= Emily Greenhouse =

American journalist and editor

Emily Greenhouse (born 1986) is an American journalist. She became the editor of The New York Review of Books in March 2021, after having been appointed co-editor in March 2019.

== Education and career ==
Greenhouse graduated from Pelham Memorial High School and went on to graduate from Wesleyan University in 2008.

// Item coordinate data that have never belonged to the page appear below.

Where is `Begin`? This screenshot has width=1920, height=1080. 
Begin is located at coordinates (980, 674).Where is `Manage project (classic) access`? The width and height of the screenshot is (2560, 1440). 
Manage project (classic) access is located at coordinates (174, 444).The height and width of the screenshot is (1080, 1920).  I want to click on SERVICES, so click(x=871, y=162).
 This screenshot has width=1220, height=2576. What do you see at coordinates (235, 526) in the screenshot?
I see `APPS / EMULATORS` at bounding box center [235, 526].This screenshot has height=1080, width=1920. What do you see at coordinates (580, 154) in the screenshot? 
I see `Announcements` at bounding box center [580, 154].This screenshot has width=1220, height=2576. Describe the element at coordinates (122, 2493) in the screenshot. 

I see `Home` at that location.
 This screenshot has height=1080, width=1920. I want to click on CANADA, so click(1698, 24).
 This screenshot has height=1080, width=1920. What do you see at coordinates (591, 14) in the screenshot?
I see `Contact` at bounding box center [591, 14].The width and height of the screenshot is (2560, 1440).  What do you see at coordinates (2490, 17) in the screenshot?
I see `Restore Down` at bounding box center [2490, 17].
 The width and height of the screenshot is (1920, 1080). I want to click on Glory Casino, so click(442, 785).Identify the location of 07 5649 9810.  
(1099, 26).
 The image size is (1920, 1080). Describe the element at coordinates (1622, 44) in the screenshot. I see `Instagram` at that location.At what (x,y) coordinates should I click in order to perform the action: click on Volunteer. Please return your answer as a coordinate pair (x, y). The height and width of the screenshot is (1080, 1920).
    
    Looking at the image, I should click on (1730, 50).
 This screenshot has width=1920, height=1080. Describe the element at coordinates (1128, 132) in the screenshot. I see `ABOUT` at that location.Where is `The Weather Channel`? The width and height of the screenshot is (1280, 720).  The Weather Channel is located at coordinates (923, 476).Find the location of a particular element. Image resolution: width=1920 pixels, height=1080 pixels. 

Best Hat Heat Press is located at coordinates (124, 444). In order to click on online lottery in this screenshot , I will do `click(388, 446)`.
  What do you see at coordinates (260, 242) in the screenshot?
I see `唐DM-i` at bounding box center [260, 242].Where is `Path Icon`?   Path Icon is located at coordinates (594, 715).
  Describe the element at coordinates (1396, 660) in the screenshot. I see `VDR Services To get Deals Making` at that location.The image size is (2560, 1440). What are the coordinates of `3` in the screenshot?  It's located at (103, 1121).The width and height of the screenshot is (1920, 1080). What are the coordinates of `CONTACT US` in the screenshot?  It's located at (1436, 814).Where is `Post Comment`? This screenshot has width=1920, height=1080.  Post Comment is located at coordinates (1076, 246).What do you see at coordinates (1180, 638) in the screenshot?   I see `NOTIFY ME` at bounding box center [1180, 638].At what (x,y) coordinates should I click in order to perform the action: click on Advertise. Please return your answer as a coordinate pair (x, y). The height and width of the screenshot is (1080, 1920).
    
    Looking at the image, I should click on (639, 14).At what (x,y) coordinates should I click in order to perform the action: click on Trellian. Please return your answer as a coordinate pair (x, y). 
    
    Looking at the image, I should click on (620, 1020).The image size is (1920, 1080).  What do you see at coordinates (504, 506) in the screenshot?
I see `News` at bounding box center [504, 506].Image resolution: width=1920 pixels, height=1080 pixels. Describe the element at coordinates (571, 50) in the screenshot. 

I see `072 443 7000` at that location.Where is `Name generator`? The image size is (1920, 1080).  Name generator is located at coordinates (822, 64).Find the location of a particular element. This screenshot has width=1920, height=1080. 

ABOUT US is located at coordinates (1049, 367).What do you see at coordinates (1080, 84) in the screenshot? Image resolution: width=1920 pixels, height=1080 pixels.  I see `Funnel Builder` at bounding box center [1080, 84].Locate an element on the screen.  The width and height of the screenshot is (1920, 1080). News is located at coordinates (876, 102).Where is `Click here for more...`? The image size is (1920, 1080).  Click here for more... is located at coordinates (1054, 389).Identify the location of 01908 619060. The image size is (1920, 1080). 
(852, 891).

Greenhouse began her career as a freelance researcher and writer in Paris. She worked as an editorial assistant at Granta magazine, in London, in 2009 and 2010. From 2011 to 2012, she worked as an editorial assistant to Robert B. Silvers, the co-founder of The New York Review of Books. From 2012 to 2014, she worked as editorial assistant to David Remnick, the editor of The New Yorker. Greenhouse joined Bloomberg as a reporter in 2014, focusing on gender and politics. In 2016, she returned to The New Yorker as the managing editor, where she remained until 2019. Tapped to lead The New York Review of Books following Ian Buruma’s departure, she returned to the publication in 2019.

== Selected works ==
- Greenhouse, Emily (2015). "Inside the Wesleyan Molly Bust"
- Greenhouse, Emily (2015). "Life and Death on the Boulevard Voltaire"
- Greenhouse, Emily (2015). "The Not-So-Feminist History of Wonder Woman"
- Greenhouse, Emily (2014). "A Facebook Page of Our Own: Binders Full of Women Writers"

== Personal life ==
Greenhouse is the daughter of Steven Greenhouse, the longtime New York Times labor and workplace reporter. She is married to Martin Mulkeen.